Are we witnessing a comeback from traditional high street retailer HMV? Recent figures suggest so, with announcements highlighting stronger sales and consumer perception.
There was much consternation from the public when it was announced that HMV had been placed into administration, leading to the closure of a number of stores following competition from online retailers such as Amazon. Since that all time low, the brand has tried to rebuild, and the latest news suggest they have been making gains, specifically from supermarkets.
The company has looked to re-focus on its core music and film offering as well as re-thinking their store layouts and marketing initiatives. It now places emphasis on live gigs and record signings, as well as highlighting its Pure HMV loyalty programme. Crucially, it has tried to rebuild relationships with record labels and film studios.

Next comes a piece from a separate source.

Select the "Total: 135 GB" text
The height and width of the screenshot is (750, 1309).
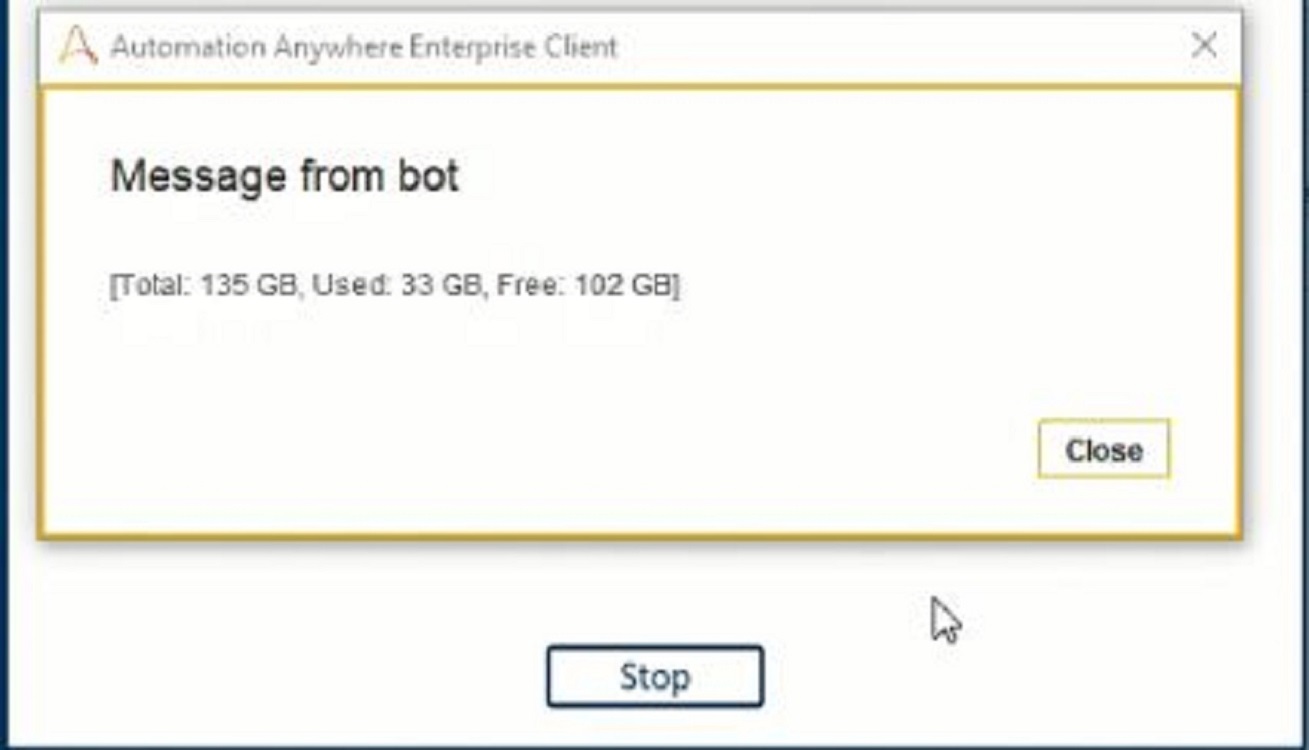(205, 285)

What then, does YouGov’s BrandIndex data suggest has been going right for the retailer? In almost all of our key metrics, we have seen a gradual improvement, characterised by a good degree of consistency, a contrast to the tumultuous time HMV experienced previously. YouGov’s Index rating includes a variety of metrics, including quality, reputation, impression and value. We see that HMV’s index rating is very healthy 10.6.
YouGov’s Buzz metric shows that the brand still has room for improvement. The measure shows whether a respondent has heard anything negative or positive about the brand in the past two weeks. In this case we find HMV still has only very recently gained a positive rating, currently standing at +0.2. This is an improvement from -2.4 at this time last year. More good news is that HMV did appear at 3rd on our mid-year list of top buzz improvers in June.
There was a large spike in YouGov’s ad awareness metric from September until December last year, obviously coinciding with the desire to cash in on the Christmas bounce. Looking beyond this though, it shows that HMV felt they were in a strong enough position to commit once again to a high profile campaign. Its future forays into the advertising market will be key for their re-development.
There are questions still outstanding however; how sustainable is this recovery? Does the brand need to use it stores as a means of encouraging a far greater proportion of e-commerce income? And how will HMV try to out-manoeuvre its rivals in the months ahead?